WSVN -- Iris Cortina took a cruise to Mexico with her grandparents to celebrate their retirement, but their dream trip turned into a nightmare.
Iris Cortina: "It was really bad, it was really bad."
Her grandmother, Caridad, slipped and fell and fractured her left arm, but something else seemed to be going on.
Iris Cortina: "Saturday night, she fainted, she urinated blood, she just wasn't acting like herself anymore."
The family wanted her off the ship.
Iris Cortina: "You know, the captain said 'no.'"
The next day, Iris' grandmother died. An autopsy revealed Caridad Cruz died of a brain embolism probably due to her fall.
Iris Cortina: "They were not equipped, they were not equipped."
The family has filed a lawsuit against the cruise line not because the grandmother fell but because she wasn't taken off the ship for treatment after the fall. The family's attorney says medical care on cruise ships should meet a higher standard.
Charles Lipcon: "They get doctors from other countries for the most part, and their medical system is not on par for what we would expect under our medical care system."
But many people cruise each year without any medical problems. The Cruise Line International Association tells Seven News: "Members strive to ensure on-board medical facilities are well equipped and capably staffed, and, when necessary, treat patients for a variety of conditions and situations."
Sandra Hajtman: "My symptoms were abdominal pain, and I felt very bloated."
Sandra Hajtman got sick on a cruise but says she couldn't even get in to see the doctor.
Sandra Hajtman: "I said, 'I want to see a doctor. Am I going to see a doctor?' They told me, 'No, you're not going to see the doctor. You are quarantined to your room.'"

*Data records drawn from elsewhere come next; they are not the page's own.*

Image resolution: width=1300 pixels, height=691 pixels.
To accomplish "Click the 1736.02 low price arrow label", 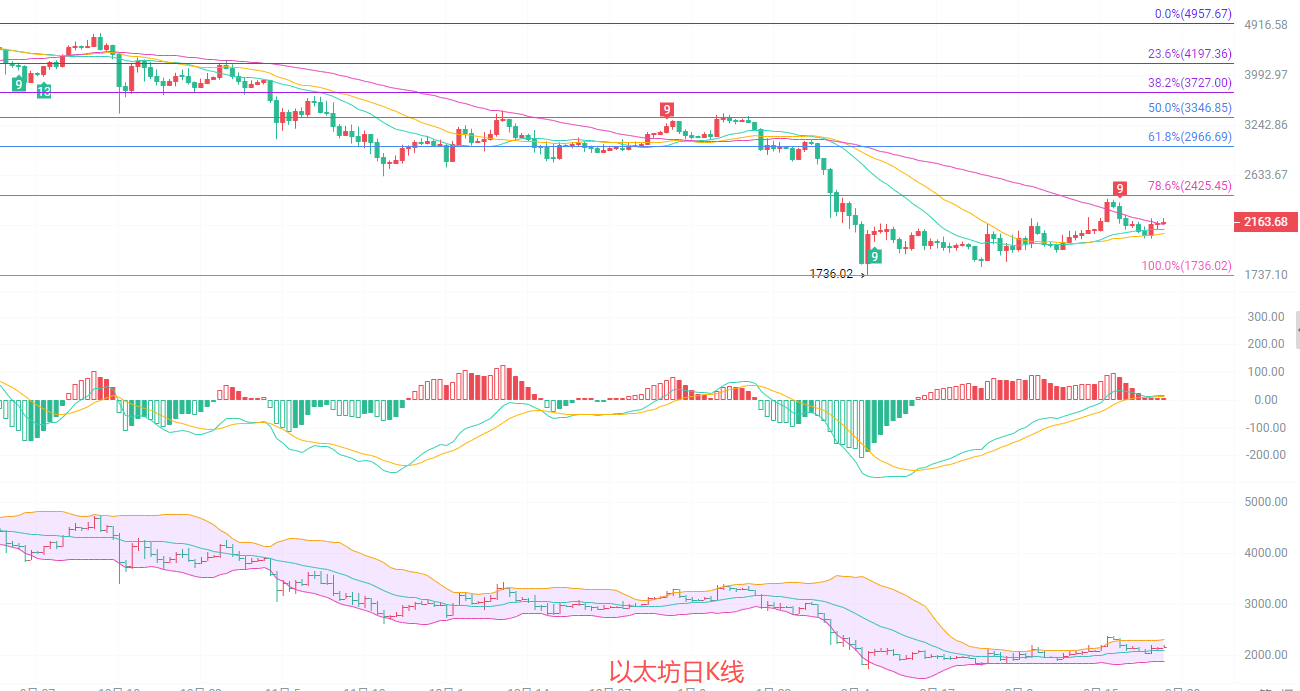I will (837, 273).
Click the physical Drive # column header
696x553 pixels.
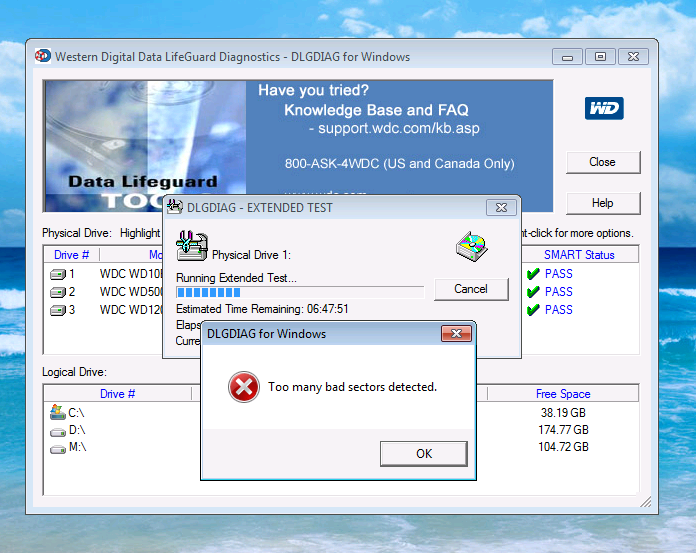pos(71,255)
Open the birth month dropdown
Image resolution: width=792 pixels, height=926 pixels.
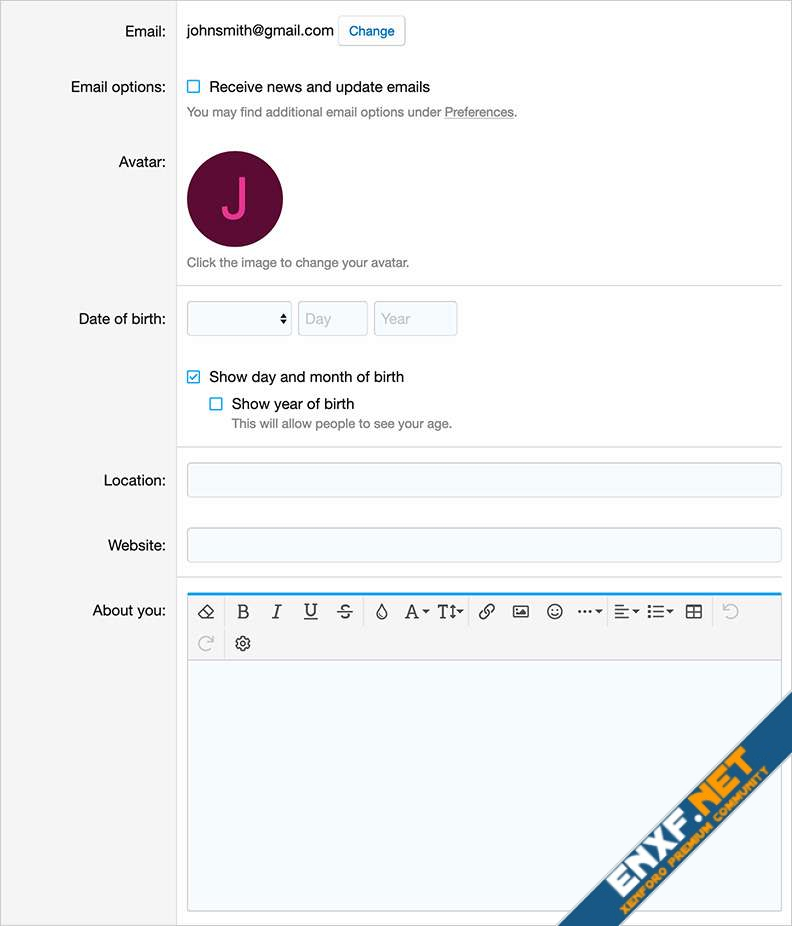pyautogui.click(x=239, y=319)
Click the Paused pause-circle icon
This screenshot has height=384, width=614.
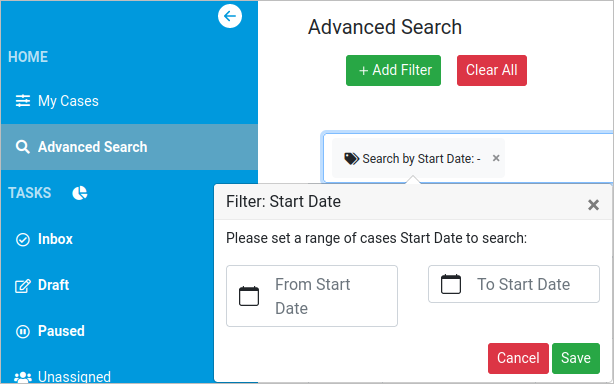(x=23, y=332)
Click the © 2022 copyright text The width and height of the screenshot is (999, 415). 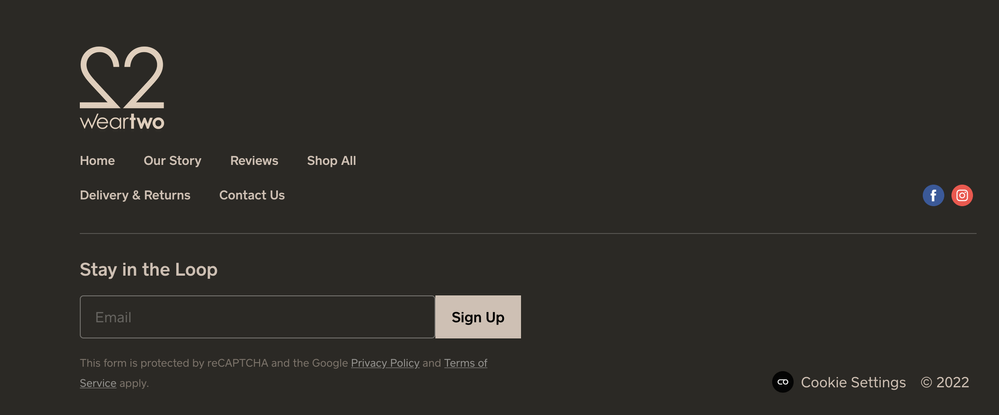945,382
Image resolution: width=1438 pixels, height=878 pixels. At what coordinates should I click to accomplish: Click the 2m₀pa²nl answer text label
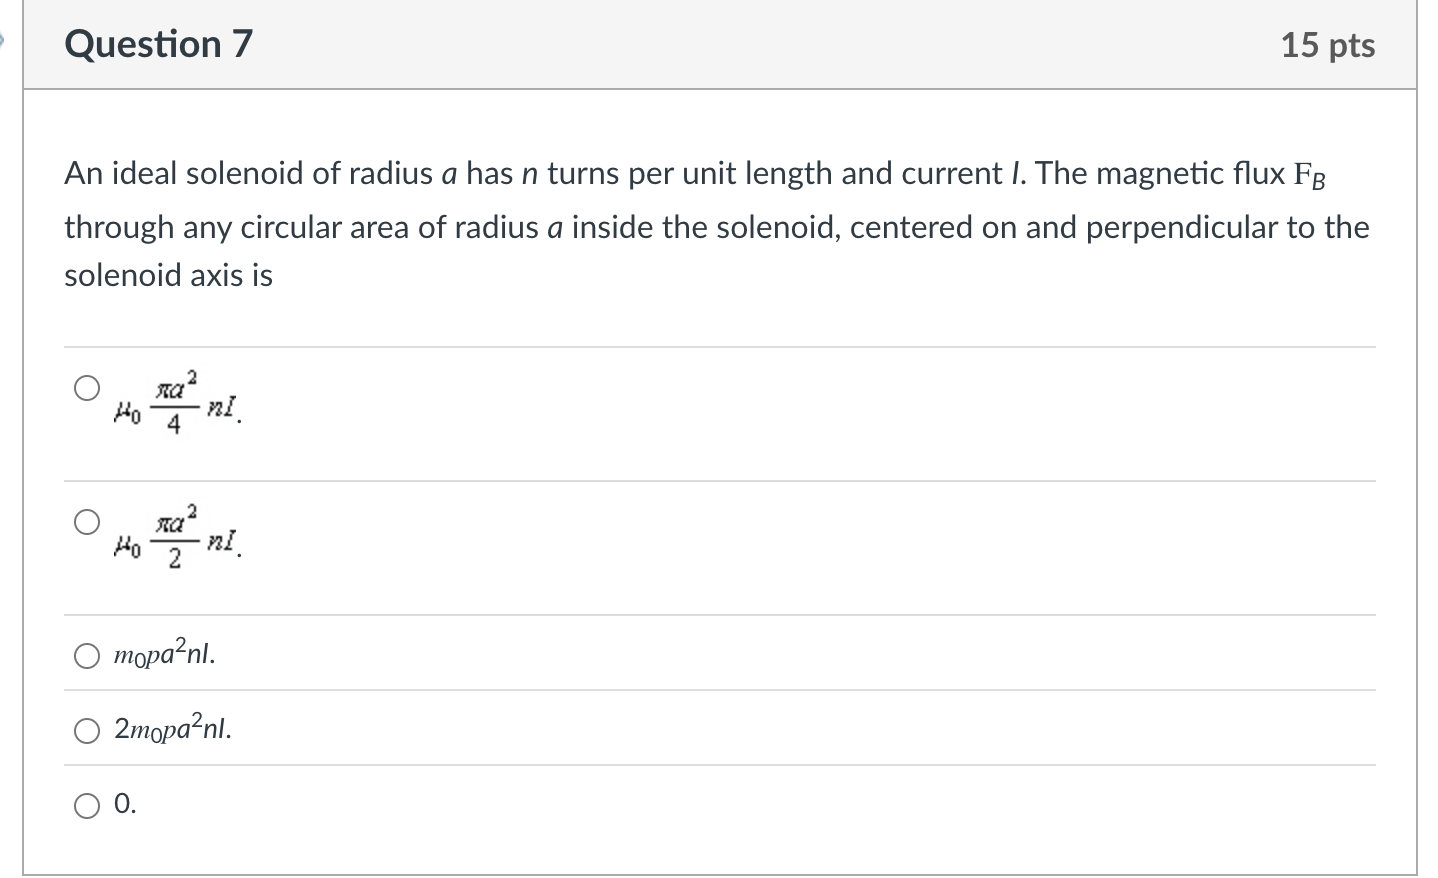pyautogui.click(x=170, y=731)
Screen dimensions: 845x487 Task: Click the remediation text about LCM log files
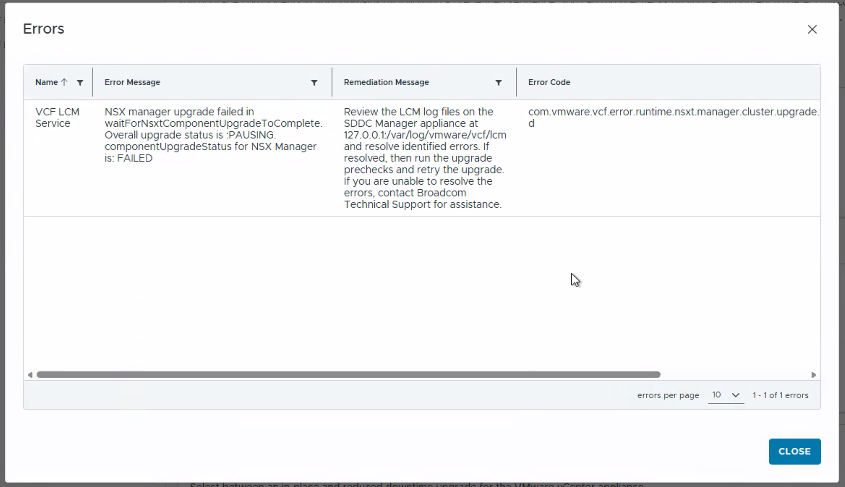coord(425,158)
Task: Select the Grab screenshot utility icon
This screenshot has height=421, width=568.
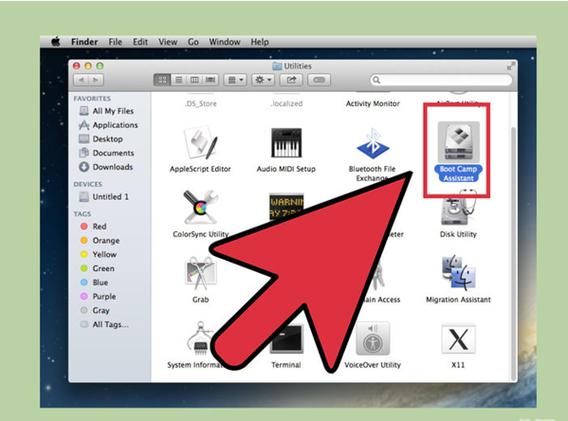Action: click(x=201, y=273)
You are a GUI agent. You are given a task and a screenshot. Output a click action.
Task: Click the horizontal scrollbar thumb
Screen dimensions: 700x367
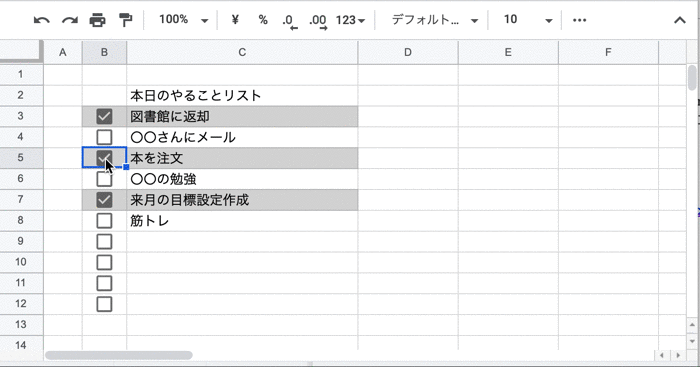pos(119,355)
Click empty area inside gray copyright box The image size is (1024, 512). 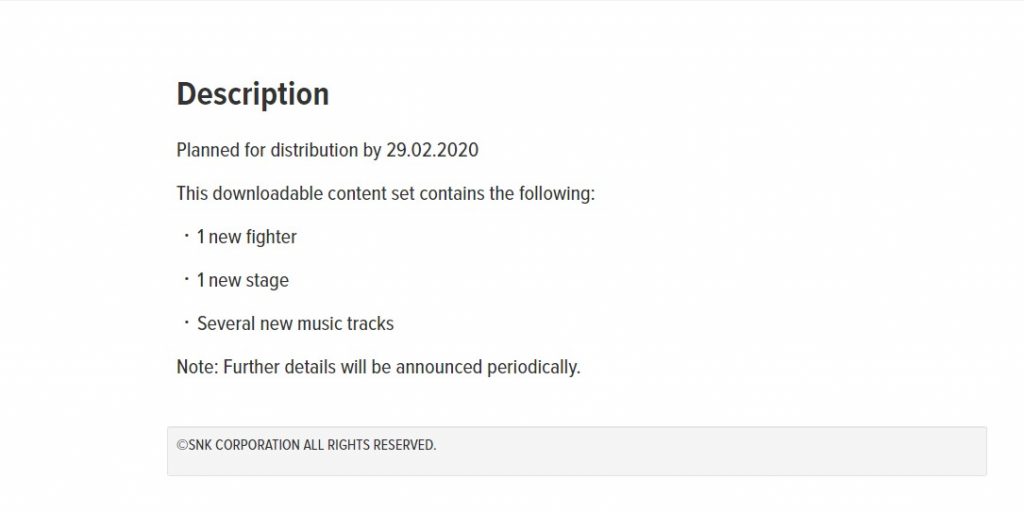pyautogui.click(x=718, y=452)
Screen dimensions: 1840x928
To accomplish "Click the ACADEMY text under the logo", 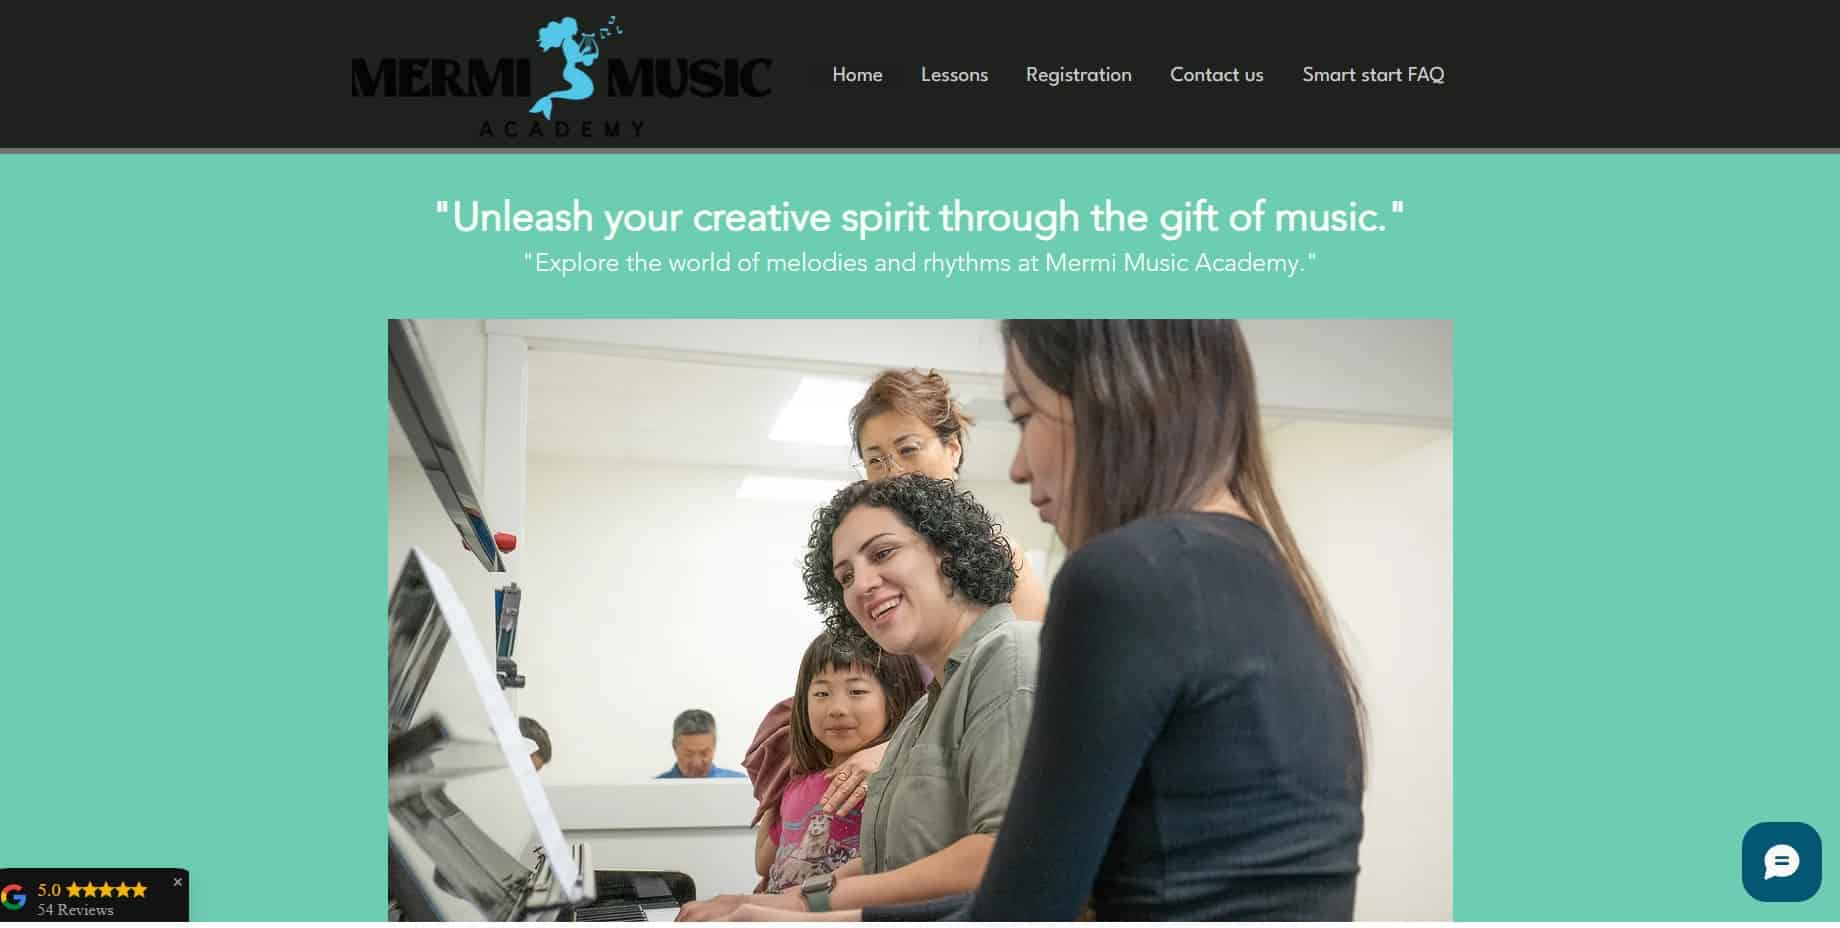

She says a nurse diagnosed her with the Norwalk Virus, but when she got worse, the Coast Guard had to rescue her by air.
Sandra Hajtman: "I came very close to dying about three times."
Turns out Sandra's body was rejecting an antibiotic, which was causing all of her organs to shut down.
Iris Cortina: "I really don't want this to happen to anyone else."
Carmel Cafiero: "We never plan on getting sick, especially on vacation, so it's smart to check with your doctor, check your medical insurance for coverage for emergency evacuations and ask questions of your cruise line before you set sail."